Marooned in a malevolent storm off a bleak and desolate Isle, Paul and Barbara seek shelter in a grim and soulless village. When Barbara vanishes amid the deformed and repulsive villagers they encounter, Paul sets out on a frantic pursuit to uncover her whereabouts and the secret that lies dormant beneath the cavernous ruins of the devastated township. What he discovers awakens an unnameable horror that will shatter his very existence and unleash upon the world a gruesome legend until now concealed in the deepest, darkest bowels of the ocean floor. None who hears of it believes. None who discovers it escapes. None who confronts it survives.

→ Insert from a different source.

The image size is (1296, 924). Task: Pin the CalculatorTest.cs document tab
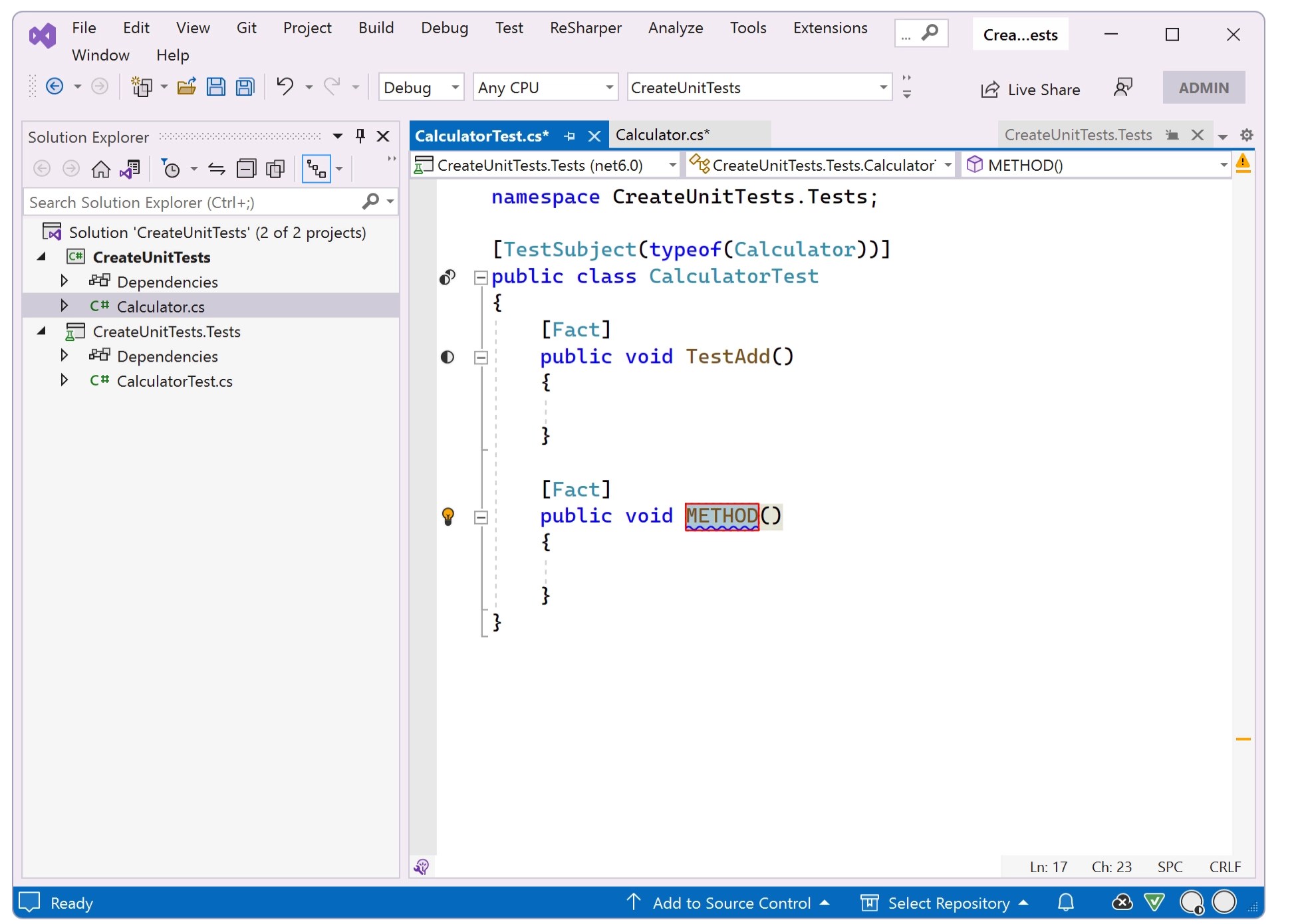pyautogui.click(x=569, y=135)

There have been several film adaptions of the stories of HP Lovecraft over the years, some considerably more successful than others. Of those I have seen, I would say that this Spanish (though English-speaking) version is the best of them all to date. In fact, this is superb, although the story is really an adaption of HP’s ‘The Shadow over Innsmouth’ than ‘Dagon’.
After running into trouble on their small boat, Paul and Barbara (Ezra Godden and Raquel Merono) and another couple drift towards hopeful salvation in a remote fishing town, Imboca. Immediately, there is a sense of forbidding about this town – it seems deserted, the clouds above are heavier and greyer, the streets are dripping with a permanent mould. As they enter Imboca, the atmosphere becomes thicker and fouler. Figures, half-seen, scuttle about the streets, behind ruined windows.
This intense atmosphere is sustained brilliantly throughout and creates such a web of dark fantasy that the occasional, very convincing gore effects (the character Ezequiel (Pablo Rabal) having his face peeled off is the most extreme) actually threaten to spoil such a beautifully macabre mood. The subtlety of much of the make-up for the residents (glimpses of livid gills on the morose hotel proprietor for example, unnaturally oily skin, hooded eyelids) is hugely successful. So too is the overall stink of the place, the rancid decay in the hotel through which Paul tries to make his escape from the terrifying fish-people and the inescapable feeling of doom conveyed through skilful direction and storytelling.
A word too for Macarena Gómez as Uxía Cambarro, who combines intense beauty with startling and exotic vampire-like persuasiveness as she convinces Paul that his fate and hers are unavoidably intertwined. This, and some very good effects, combine to ensure she is truly demonic.